» 练习题目
a – 请根据下文的 House Robber 题解回答以下问题:
(i) 该题标注的难度等级是什么?
(ii) 若同一晚有两座相邻的房子被闯入,安全系统会如何处理?
(iii) 前i个元素的最大和sum最终由哪个公式求得?
b – 请接续下文的 House Robber 题解,从其最后一句之后继续撰写。

» 阅读节选
LeetCode - 198 House Robber

作者 QIFAN 日期 2016-07-16
LeetCode - 198 House Robber

Difficulty:Easy

You are a professional robber planning to rob houses along a street. Each house has a certain amount of money stashed, the only constraint stopping you from robbing each of them is that adjacent houses have security system connected and it will automatically contact the police if two adjacent houses were broken into on the same night.

Given a list of non-negative integers representing the amount of money of each house, determine the maximum amount of money you can rob tonight without alerting the police.

思路

使用动态规划算出i个房子(nums.length=i)时的最大和(元素不能相邻)。

由于元素不能相邻,可以有这样两种相邻“抢劫”的方式:

  1. 两个元素间隔一个元素
  2. 两个元素间隔两个元素

代码

首先用一个比较直白的方法。
假设第i个元素为nums[i], 前i-3个元素的最大和sum1,前i-2个元素的最大和sum2,前i-1个元素的最大和sum3,则前i个元素的最大和sum有以下几个option:

  1. 若选中该元素,依据不能相邻原则:

    sum = sum2 + nums[i] OR sum = sum1 + nums[i];

  2. nums[i]没有被选中,则sum = sum3;

因此前i个元素的最大和sum = max(sum1 + nums[i], sum2 + nums[i], sum3);

  • 上手版

这个代码不是很neat。

» 列表摘录

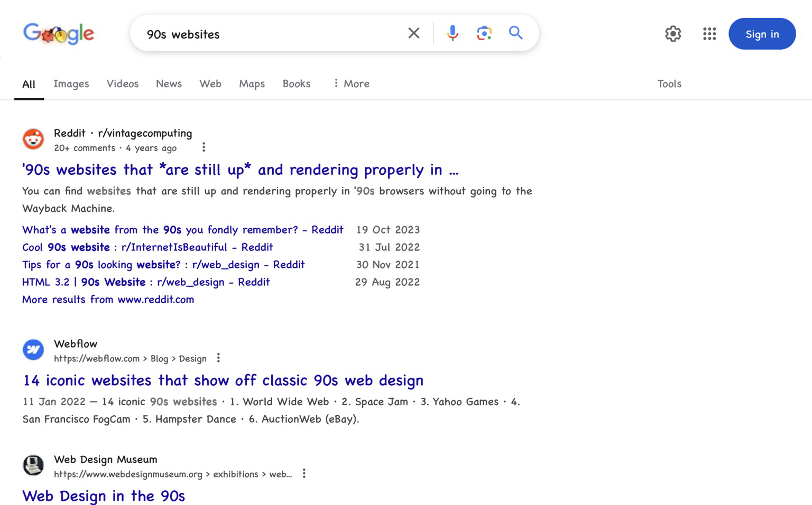Click the Reddit result favicon
The image size is (812, 505).
click(x=33, y=139)
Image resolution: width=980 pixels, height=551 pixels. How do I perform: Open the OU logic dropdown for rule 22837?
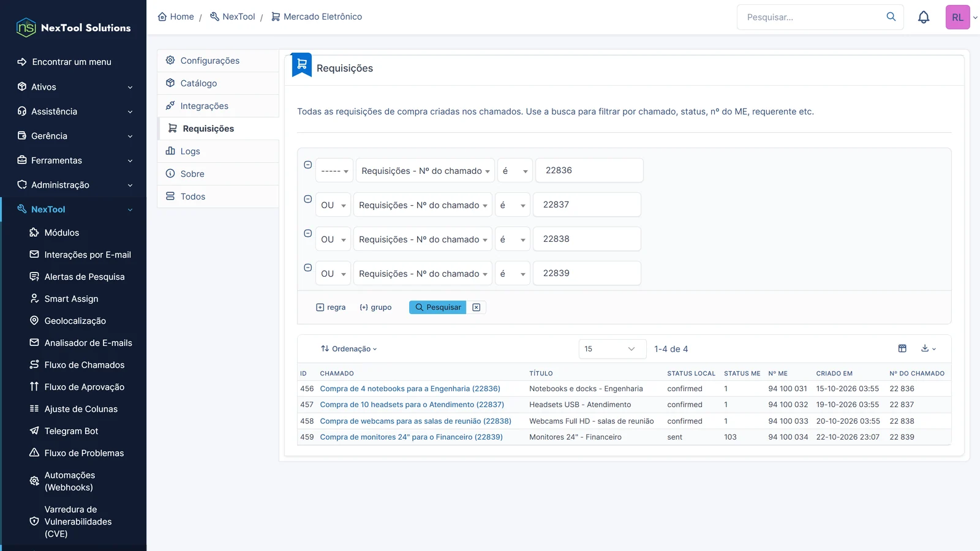333,205
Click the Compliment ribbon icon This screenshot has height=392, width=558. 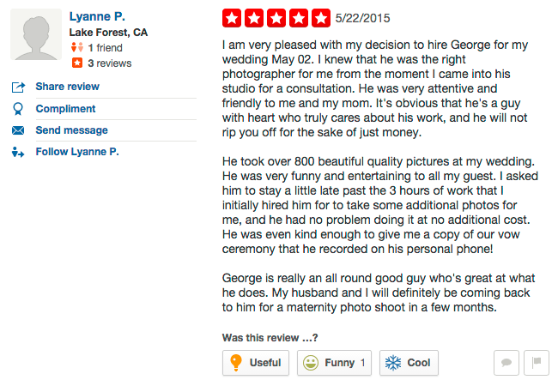18,109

» 逐题解答
a –
(i) Easy。
(ii) 安全系统会自动联系警察。
(iii) sum = max(sum1 + nums[i], sum2 + nums[i], sum3)。

b –
public class Solution {
public int rob(int[] nums) {
int sum1 = 0;
int sum2 = 0;
int sum3 = 0;
int sum = 0;
if(nums==null || nums.length==0) return 0;
if(nums.length==1) return nums[0];
if(nums.length==2) return max(nums[0], nums[1]);
if(nums.length==3) return max(nums[0]+nums[2], nums[1]);
sum1 = nums[0];
sum2 = max(nums[0], nums[1]);
sum3 = max(nums[0]+nums[2], nums[1]);
for(int i=3; i<nums.length; i++) {
sum = max(max(nums[i]+sum2, nums[i]+sum1),sum3);
sum1 = sum2;
sum2 = sum3;
sum3 = sum;
}
return sum;
}
public int max(int a, int b) {
return a>b?a:b;
}
}

下面这个方法的思想是一样的,只不过用了很巧妙的方式极大缩短了代码。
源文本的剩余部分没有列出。